The Last Stargazers
An astronomer pulls back the curtain on the ‘rigors and delights and jerry-rigging absurdity’ of the past century of observational astronomy, while looking ahead to a future in which robots, not humans, peer skyward in pursuit of the Universe’s secrets.
Emily Levesque's 15-year career as an observational astronomer has been full of surprises, hardships, worldwide travel and awe-inspiring discoveries. She’s shared that road with a unique cohort, a group of astronomers braving mountain passes, subzero temperatures, poisonous or otherwise hostile fauna and flora, and the pulse-quickening technical difficulties of telescopes the size and weight of apartment buildings. In THE LAST STARGAZERS, she weaves together the incredible episodes and experiences of over a hundred astronomers and observatory employees to build a narrative history of observational astronomy, offer a tour d’horizon of the research behind our current understanding of the Universe and reveal the transformative developments in the field’s immediate future.
That future includes the rise of robotic telescopes such as the LSST – a triumph of modern technology, able to map the Universe in unprecedented detail and generate dozens of terabytes of data in a single night.

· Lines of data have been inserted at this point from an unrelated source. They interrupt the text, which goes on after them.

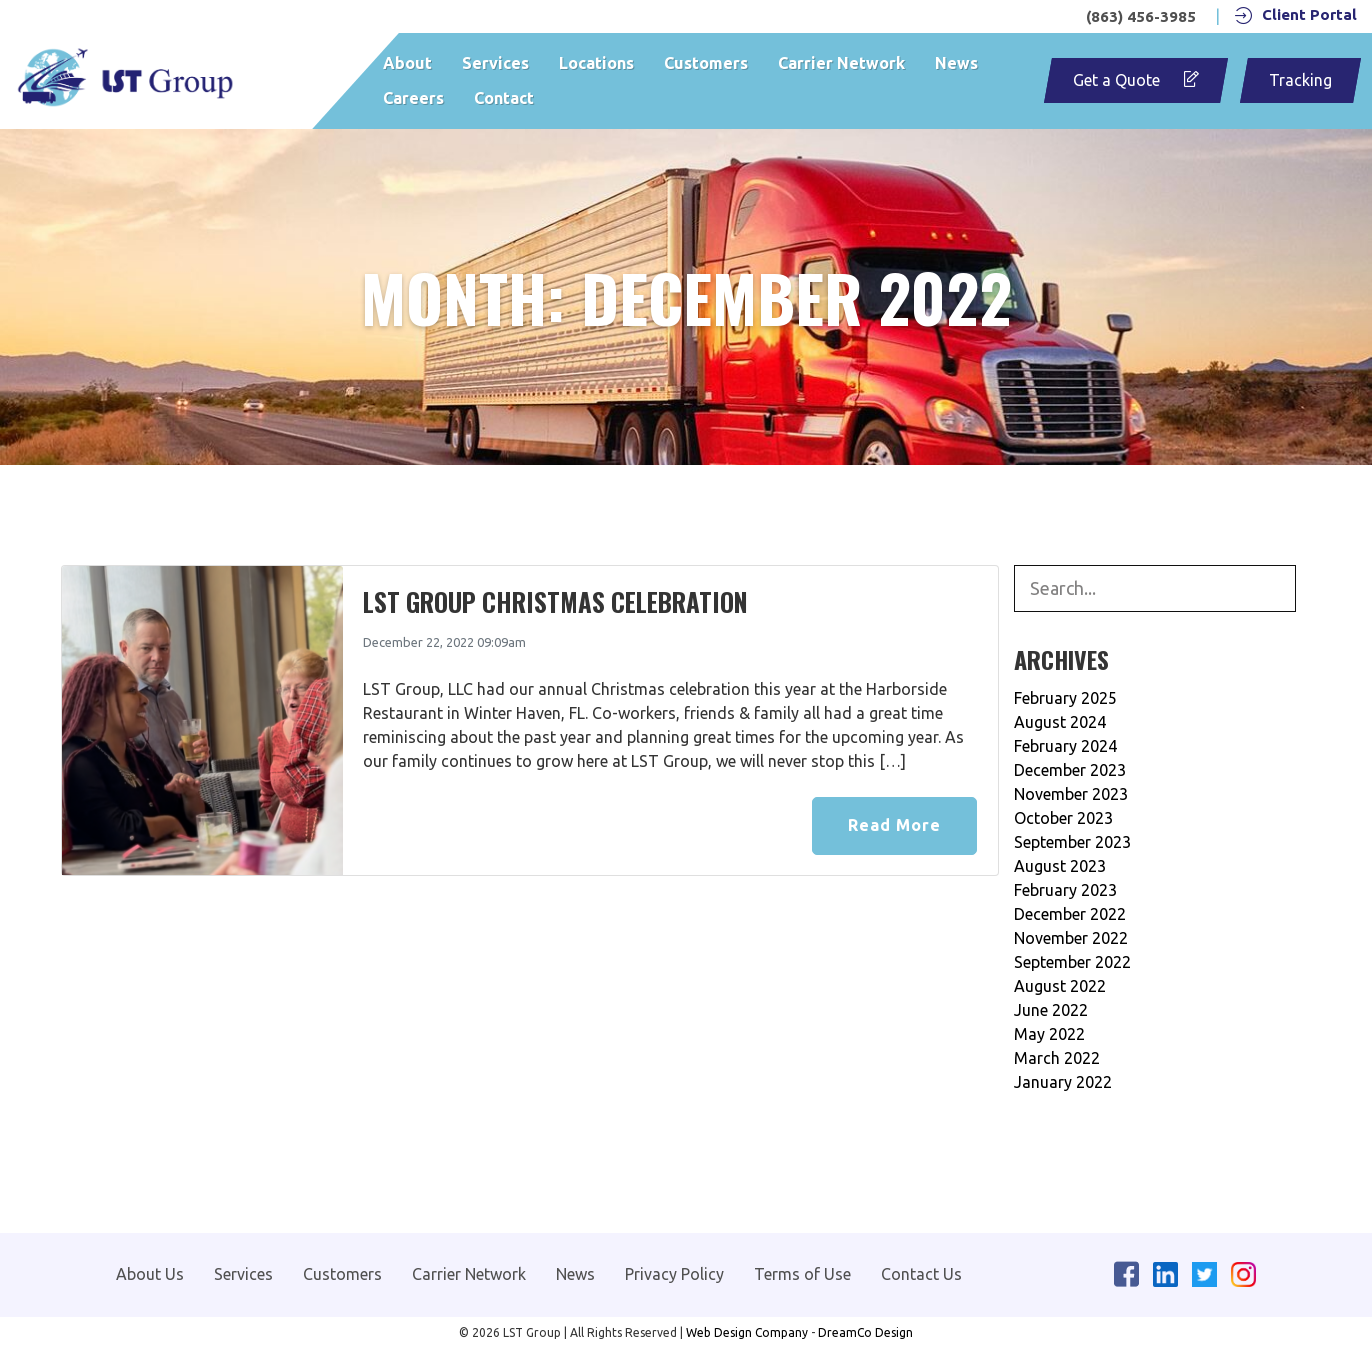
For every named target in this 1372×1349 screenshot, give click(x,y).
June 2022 (1051, 1010)
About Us (150, 1274)
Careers (413, 98)
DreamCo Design (865, 1332)
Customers (706, 63)
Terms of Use (802, 1274)
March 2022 (1057, 1058)
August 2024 (1060, 722)
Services (495, 63)
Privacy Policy (674, 1274)
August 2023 (1060, 866)
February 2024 (1065, 746)
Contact (504, 98)
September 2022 (1072, 962)
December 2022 (1070, 914)
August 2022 (1060, 986)
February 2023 (1065, 890)
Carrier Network (841, 63)
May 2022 (1049, 1034)
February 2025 (1065, 698)
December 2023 (1070, 770)
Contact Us (921, 1274)
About (407, 63)
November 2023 (1071, 794)
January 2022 (1063, 1082)
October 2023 (1063, 818)
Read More (894, 825)
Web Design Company (747, 1332)
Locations (596, 63)
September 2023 (1072, 842)
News (956, 63)
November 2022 (1071, 938)
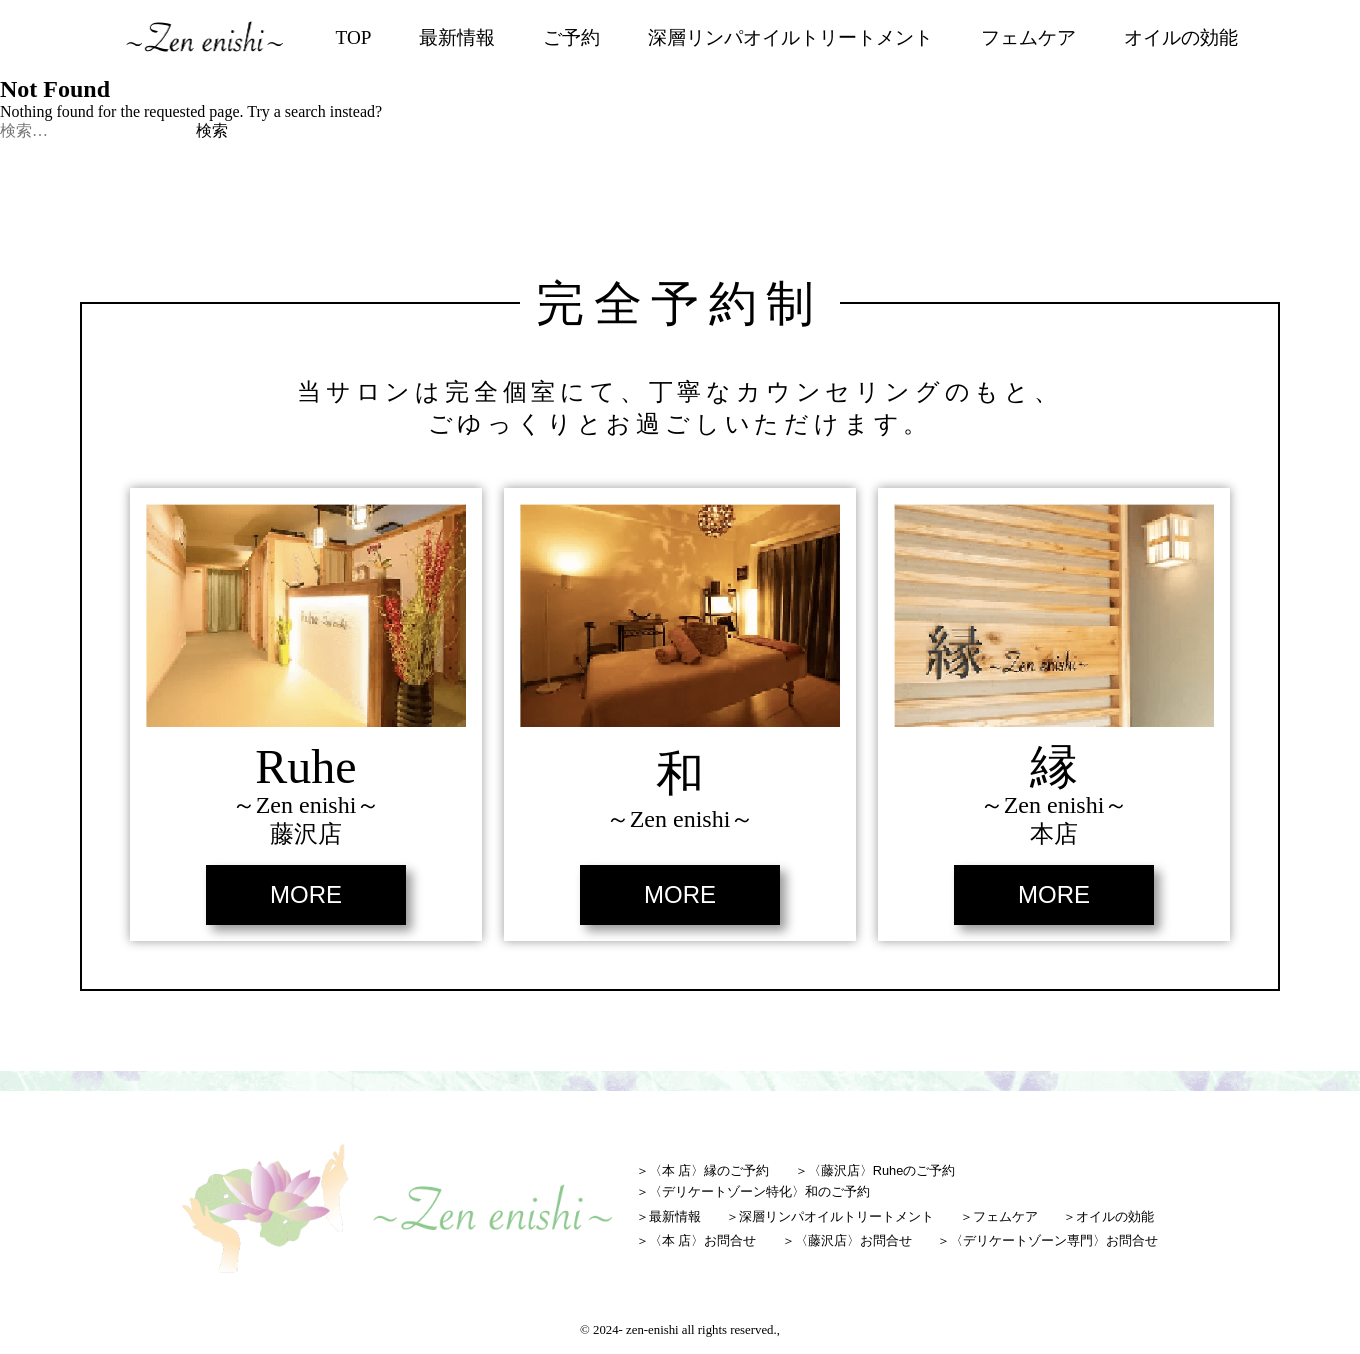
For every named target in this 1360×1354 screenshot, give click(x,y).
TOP (354, 37)
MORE (306, 894)
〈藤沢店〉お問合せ (853, 1240)
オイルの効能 (1181, 37)
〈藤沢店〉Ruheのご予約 (882, 1170)
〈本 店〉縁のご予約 (709, 1170)
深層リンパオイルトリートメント (790, 37)
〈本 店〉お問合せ (703, 1240)
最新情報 (457, 37)
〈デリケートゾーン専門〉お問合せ (1054, 1240)
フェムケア (1028, 37)
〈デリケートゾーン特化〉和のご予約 (759, 1191)
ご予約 (571, 37)
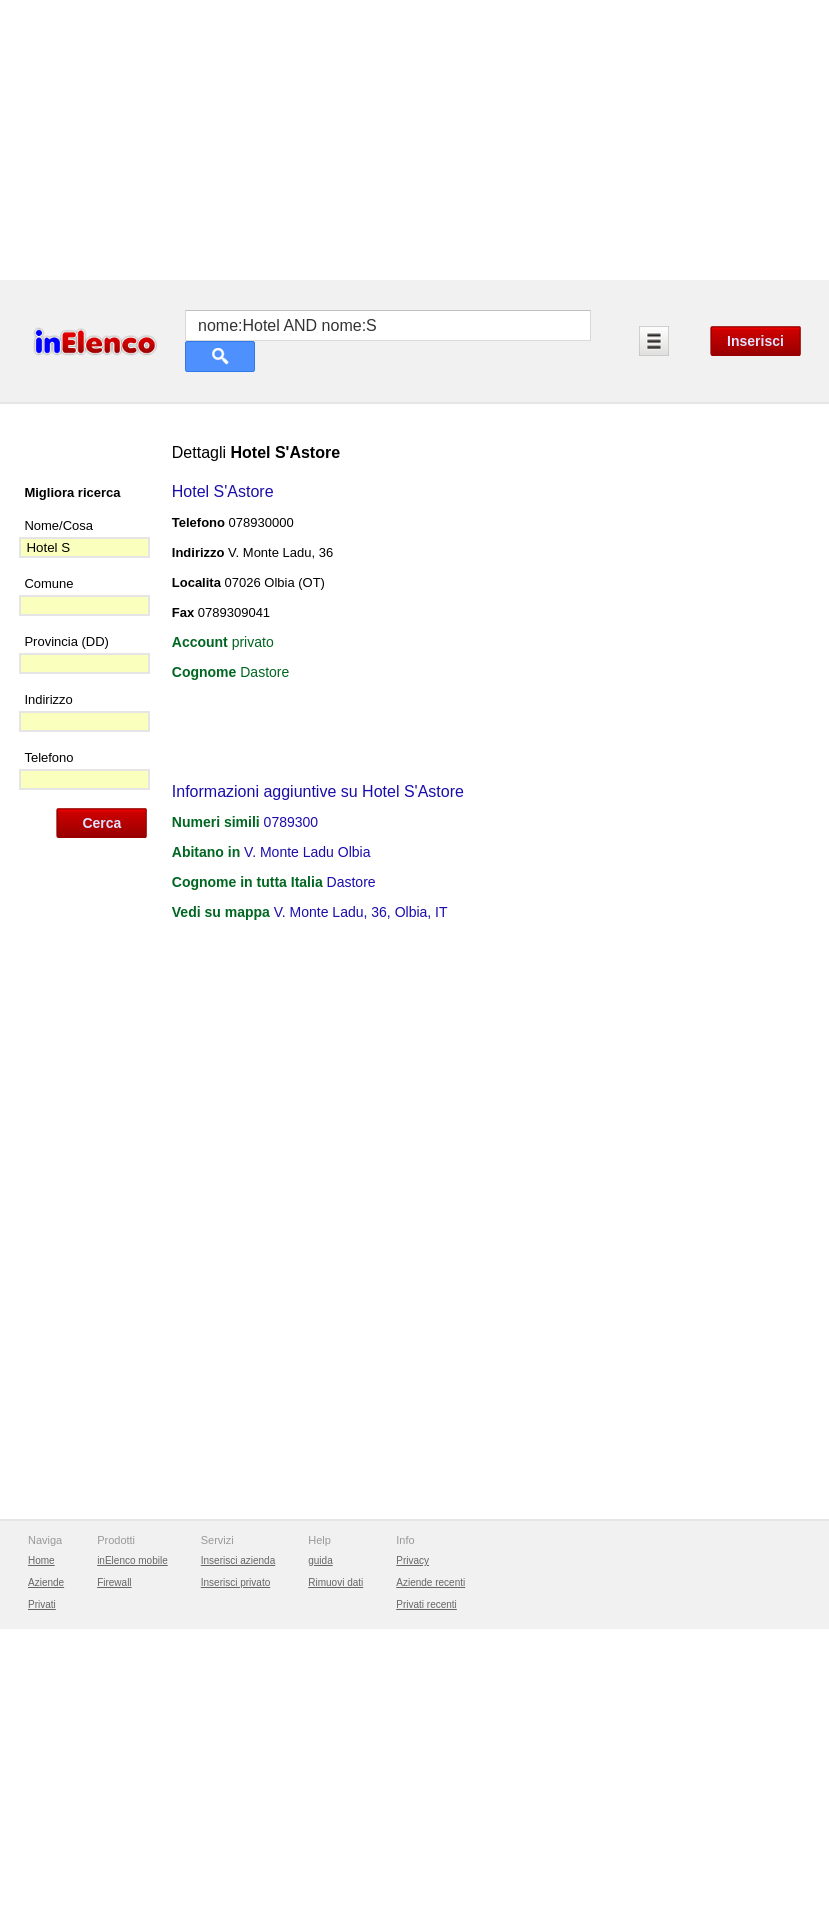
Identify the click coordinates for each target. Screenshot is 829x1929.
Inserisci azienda (238, 1560)
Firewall (114, 1582)
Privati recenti (426, 1604)
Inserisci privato (235, 1582)
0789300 (291, 822)
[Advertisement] (414, 140)
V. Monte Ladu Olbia (307, 852)
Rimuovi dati (335, 1582)
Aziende (46, 1582)
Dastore (351, 882)
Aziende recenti (430, 1582)
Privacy (412, 1560)
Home (41, 1560)
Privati (42, 1604)
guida (320, 1560)
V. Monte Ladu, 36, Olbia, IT (361, 912)
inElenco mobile (132, 1560)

The LSST will usher in a new age rich in data and potential discoveries, but it will also signal the end of a certain type of human discovery and creativity that has been with us since Galileo.
THE LAST STARGAZERS tells these human stories not simply to preserve them but also to remind us that our ingenuity and curiosity should not be wholly sacrificed in the pursuit of gleaming columns of big data. Levesque’s own story shows us that brilliant scientists can do more than move the wheel of scientific progress forward; they can also inspire future generations to take up the effort.